* _SUPPLIED TEXT_:
# # # # # # #
Employing dating steps will even out unreasonable peaks. Note especially the gap between -425 and -300 in the plot above, that is – in the plot below – filled with a constant amount of objects in each year. This is due to the data containing large amounts of objects dating from -400 to -300 BCE. Of course, due to duplicating each object numerous times (see table below), the counts represented on the y-axis now inform us of the maximum amount of objects that might be dated to a given bin rather than the actual amount.
# # # # # # #
* _COLLECTED DATA_:
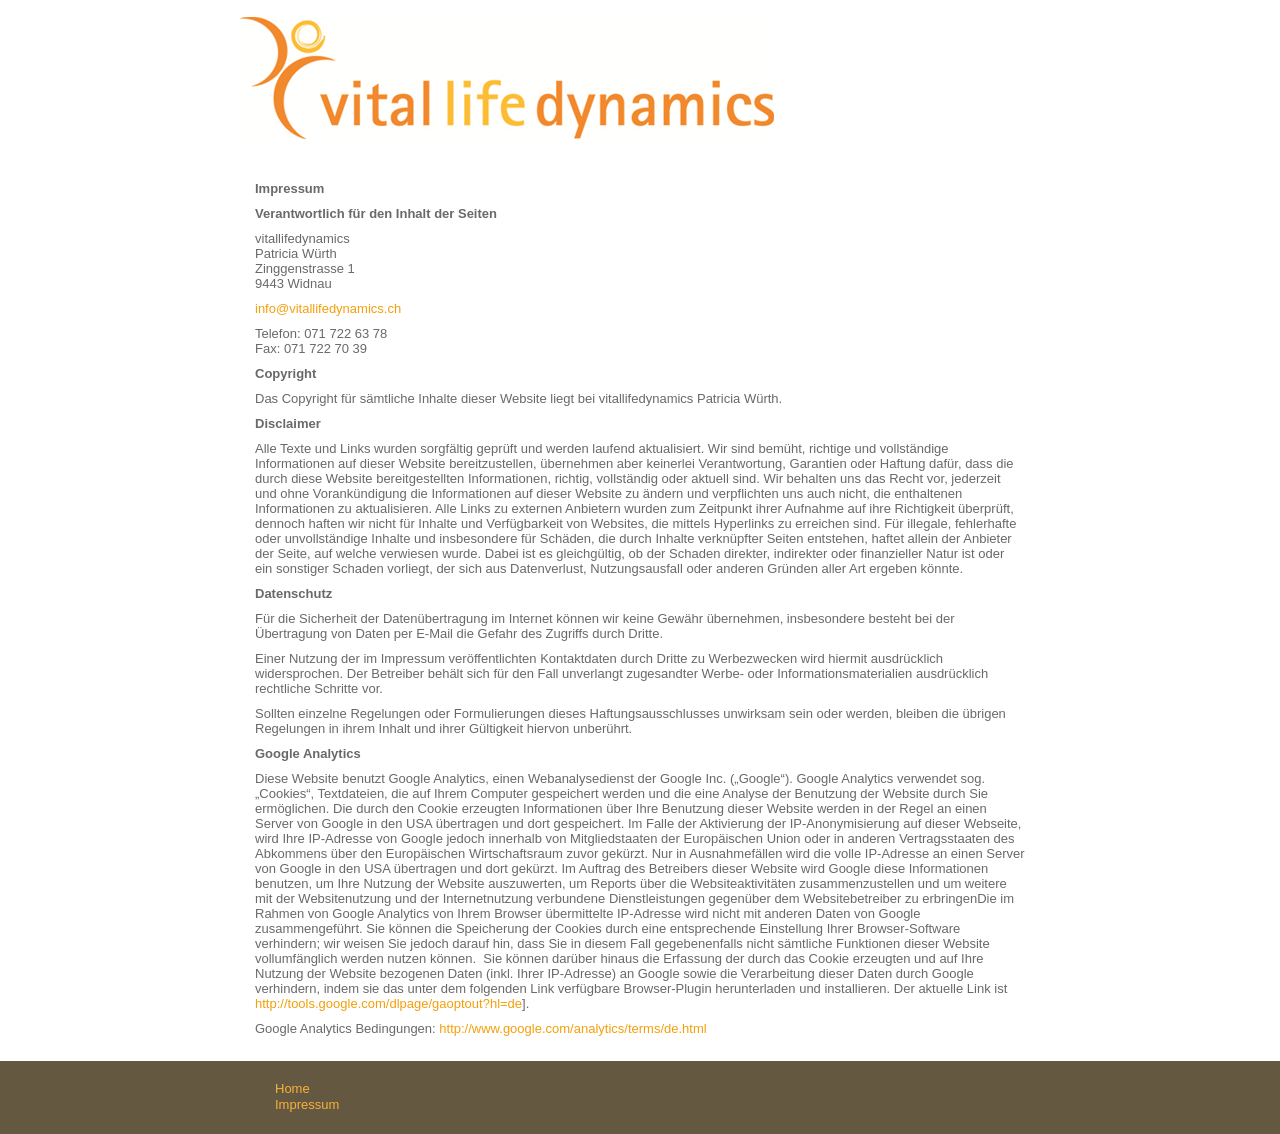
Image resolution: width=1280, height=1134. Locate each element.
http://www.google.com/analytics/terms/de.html (572, 1028)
# # # # # # #
* _THINGS TO DO_:
**1.** Using the dating-steps excerpt, explain in one to three sentences why the y-axis counts show "the maximum amount of objects" that might be dated to a bin rather than the actual amount.
**2.** Duplicate the passage of the dating-steps excerpt starting at "Employing dating steps" and ending at "the actual amount.".
Rely only on the dating-steps excerpt when answering.

* _ANSWERS TO THE EXERCISE_:
**1.** Each object is duplicated numerous times. The y-axis therefore shows the maximum number of objects that might be dated to a given bin, not the actual number.

**2.**
Employing dating steps will even out unreasonable peaks. Note especially the gap between -425 and -300 in the plot above, that is – in the plot below – filled with a constant amount of objects in each year. This is due to the data containing large amounts of objects dating from -400 to -300 BCE. Of course, due to duplicating each object numerous times (see table below), the counts represented on the y-axis now inform us of the maximum amount of objects that might be dated to a given bin rather than the actual amount.